▸ **Aim of the exercise**: Would you please copy the part of the material below that opens with the line containing "Viewport: 1728px width, 1117px height." and closes with the line containing "The image size is (1902, 1292)."? Copy it exactly, and only it.

▸ **Records for the exercise**:
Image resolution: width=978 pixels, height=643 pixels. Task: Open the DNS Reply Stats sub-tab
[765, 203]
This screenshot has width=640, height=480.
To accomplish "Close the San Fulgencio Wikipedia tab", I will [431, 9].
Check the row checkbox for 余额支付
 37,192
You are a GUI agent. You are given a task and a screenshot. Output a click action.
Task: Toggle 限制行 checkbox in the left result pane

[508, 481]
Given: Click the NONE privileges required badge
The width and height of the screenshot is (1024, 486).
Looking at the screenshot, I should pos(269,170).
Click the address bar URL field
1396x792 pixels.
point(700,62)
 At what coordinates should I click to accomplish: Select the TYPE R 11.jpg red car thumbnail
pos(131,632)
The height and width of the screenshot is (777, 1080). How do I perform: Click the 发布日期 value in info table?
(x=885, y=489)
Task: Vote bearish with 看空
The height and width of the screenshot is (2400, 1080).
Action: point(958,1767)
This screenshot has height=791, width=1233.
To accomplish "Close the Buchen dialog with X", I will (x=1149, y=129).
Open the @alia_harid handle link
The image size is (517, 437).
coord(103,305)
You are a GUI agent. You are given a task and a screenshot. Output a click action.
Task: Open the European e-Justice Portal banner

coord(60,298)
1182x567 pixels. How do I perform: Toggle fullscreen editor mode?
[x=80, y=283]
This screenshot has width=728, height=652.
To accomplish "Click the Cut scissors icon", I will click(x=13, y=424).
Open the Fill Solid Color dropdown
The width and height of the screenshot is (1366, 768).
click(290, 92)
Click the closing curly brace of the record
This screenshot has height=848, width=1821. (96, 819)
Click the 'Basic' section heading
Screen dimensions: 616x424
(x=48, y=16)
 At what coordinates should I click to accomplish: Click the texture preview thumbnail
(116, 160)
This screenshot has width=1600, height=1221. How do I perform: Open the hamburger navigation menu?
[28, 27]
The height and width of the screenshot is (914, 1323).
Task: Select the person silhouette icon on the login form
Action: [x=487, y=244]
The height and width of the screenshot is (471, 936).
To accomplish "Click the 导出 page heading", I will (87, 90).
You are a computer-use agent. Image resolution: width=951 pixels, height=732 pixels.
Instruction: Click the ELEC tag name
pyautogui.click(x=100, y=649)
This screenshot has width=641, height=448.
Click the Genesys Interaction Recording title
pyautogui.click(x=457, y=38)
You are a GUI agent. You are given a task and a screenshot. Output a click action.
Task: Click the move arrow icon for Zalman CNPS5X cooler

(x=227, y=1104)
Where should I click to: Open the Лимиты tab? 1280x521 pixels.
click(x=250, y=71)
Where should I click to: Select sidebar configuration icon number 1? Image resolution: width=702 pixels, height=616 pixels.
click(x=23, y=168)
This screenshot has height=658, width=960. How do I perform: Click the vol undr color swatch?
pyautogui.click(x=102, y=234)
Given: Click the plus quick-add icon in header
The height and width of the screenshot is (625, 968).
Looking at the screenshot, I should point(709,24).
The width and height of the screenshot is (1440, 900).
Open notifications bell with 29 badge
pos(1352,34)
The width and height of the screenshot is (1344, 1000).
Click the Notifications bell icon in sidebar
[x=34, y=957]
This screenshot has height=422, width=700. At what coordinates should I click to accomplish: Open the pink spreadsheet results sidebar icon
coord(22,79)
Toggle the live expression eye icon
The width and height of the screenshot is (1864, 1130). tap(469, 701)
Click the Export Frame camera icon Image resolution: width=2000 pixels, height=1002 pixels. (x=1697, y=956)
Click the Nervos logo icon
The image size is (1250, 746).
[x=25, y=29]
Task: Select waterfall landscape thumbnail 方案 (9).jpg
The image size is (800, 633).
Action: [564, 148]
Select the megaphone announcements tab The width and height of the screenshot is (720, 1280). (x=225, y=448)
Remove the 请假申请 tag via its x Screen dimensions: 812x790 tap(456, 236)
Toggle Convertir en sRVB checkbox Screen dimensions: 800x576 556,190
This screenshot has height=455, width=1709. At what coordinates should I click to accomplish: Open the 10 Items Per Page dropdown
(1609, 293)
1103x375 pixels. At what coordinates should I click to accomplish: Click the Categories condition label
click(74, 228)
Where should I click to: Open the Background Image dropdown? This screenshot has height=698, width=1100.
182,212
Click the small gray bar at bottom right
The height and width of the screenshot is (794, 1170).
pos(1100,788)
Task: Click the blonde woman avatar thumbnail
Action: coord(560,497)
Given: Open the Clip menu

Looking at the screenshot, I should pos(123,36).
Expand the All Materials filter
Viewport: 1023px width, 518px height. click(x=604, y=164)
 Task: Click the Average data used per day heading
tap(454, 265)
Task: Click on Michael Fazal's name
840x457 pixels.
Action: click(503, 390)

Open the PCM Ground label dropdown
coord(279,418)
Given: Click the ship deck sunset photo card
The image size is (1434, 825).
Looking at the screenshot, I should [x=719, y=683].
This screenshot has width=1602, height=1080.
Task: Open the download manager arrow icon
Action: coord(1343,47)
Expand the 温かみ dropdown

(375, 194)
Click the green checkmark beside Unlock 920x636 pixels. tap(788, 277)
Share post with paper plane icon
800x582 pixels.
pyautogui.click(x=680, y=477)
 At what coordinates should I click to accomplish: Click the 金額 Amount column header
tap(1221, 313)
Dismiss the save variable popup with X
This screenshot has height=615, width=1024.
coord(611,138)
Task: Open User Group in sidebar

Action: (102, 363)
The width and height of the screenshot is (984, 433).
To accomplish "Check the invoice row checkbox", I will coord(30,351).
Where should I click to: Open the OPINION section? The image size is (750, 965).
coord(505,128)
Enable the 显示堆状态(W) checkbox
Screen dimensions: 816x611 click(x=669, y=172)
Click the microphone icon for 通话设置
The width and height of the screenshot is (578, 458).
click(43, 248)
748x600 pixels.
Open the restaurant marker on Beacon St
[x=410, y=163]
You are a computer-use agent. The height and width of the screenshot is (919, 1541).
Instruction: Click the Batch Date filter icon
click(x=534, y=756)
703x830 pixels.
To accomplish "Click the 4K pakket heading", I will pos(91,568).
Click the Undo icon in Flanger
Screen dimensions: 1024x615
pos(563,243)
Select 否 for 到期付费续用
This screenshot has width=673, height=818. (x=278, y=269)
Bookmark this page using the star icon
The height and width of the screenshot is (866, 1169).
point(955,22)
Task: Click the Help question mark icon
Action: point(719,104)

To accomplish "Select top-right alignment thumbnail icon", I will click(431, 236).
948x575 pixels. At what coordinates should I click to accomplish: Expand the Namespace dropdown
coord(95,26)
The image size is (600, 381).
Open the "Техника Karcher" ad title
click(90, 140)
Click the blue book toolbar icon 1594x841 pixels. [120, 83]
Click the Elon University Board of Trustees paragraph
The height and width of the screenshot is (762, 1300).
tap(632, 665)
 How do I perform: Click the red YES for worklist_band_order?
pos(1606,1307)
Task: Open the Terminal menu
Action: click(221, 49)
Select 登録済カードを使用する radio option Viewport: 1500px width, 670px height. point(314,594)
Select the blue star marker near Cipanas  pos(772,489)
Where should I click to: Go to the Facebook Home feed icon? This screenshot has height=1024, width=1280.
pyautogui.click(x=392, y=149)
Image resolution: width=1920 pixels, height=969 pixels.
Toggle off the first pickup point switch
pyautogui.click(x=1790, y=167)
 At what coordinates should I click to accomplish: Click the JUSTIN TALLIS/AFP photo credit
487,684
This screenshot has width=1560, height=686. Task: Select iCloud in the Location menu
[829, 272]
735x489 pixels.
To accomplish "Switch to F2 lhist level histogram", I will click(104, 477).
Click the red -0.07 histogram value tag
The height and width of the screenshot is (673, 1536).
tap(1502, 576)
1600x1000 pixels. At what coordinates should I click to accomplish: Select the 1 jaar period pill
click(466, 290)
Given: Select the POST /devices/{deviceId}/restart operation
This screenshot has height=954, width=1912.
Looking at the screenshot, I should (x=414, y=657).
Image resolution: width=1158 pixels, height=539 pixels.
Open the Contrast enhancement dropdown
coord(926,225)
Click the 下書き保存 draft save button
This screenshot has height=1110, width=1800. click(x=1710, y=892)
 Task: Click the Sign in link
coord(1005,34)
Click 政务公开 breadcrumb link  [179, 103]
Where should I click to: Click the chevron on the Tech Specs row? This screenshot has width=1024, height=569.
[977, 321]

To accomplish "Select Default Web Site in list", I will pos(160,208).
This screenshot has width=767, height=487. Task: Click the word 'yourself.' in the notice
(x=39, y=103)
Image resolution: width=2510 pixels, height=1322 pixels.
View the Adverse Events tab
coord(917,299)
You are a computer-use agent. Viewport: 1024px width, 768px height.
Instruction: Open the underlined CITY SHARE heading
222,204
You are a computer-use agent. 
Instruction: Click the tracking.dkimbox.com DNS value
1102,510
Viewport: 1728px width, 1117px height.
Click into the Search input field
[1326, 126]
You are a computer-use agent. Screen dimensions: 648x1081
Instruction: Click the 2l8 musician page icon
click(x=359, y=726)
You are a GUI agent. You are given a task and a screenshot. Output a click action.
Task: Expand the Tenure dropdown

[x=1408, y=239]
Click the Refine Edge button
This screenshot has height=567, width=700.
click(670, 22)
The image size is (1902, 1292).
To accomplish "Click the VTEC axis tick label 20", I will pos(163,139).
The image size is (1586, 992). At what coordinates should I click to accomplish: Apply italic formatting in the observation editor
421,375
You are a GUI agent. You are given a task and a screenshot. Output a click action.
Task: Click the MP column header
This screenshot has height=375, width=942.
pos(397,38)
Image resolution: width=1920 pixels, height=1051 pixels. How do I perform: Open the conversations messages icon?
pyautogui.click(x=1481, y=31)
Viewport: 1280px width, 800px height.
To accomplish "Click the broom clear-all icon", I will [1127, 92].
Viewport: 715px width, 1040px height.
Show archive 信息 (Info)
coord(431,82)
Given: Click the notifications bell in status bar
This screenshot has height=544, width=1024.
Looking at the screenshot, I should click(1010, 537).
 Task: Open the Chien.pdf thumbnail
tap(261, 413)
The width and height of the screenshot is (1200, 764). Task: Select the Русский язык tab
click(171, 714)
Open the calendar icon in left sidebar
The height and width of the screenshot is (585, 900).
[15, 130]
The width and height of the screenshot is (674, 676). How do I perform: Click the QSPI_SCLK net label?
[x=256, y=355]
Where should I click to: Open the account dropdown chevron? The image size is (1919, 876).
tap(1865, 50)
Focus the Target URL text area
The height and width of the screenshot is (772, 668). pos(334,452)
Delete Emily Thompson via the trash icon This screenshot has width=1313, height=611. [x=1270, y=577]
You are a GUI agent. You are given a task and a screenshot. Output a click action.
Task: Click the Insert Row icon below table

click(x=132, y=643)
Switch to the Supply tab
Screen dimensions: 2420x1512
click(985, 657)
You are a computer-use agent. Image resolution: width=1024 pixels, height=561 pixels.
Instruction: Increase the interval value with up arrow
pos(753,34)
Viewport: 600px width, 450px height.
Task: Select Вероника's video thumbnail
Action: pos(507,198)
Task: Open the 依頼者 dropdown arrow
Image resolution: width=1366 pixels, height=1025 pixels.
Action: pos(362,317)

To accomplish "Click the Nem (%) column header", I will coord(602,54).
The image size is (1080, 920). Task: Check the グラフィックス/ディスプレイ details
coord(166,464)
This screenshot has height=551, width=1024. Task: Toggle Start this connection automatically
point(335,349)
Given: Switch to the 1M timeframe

▸ **Exercise solution**:
Viewport: 1728px width, 1117px height.
Click into the Search input field
[1326, 126]
You are a computer-use agent. Screen dimensions: 648x1081
Instruction: Click the 2l8 musician page icon
click(x=359, y=726)
You are a GUI agent. You are given a task and a screenshot. Output a click action.
Task: Expand the Tenure dropdown

[x=1408, y=239]
Click the Refine Edge button
This screenshot has height=567, width=700.
click(670, 22)
The image size is (1902, 1292).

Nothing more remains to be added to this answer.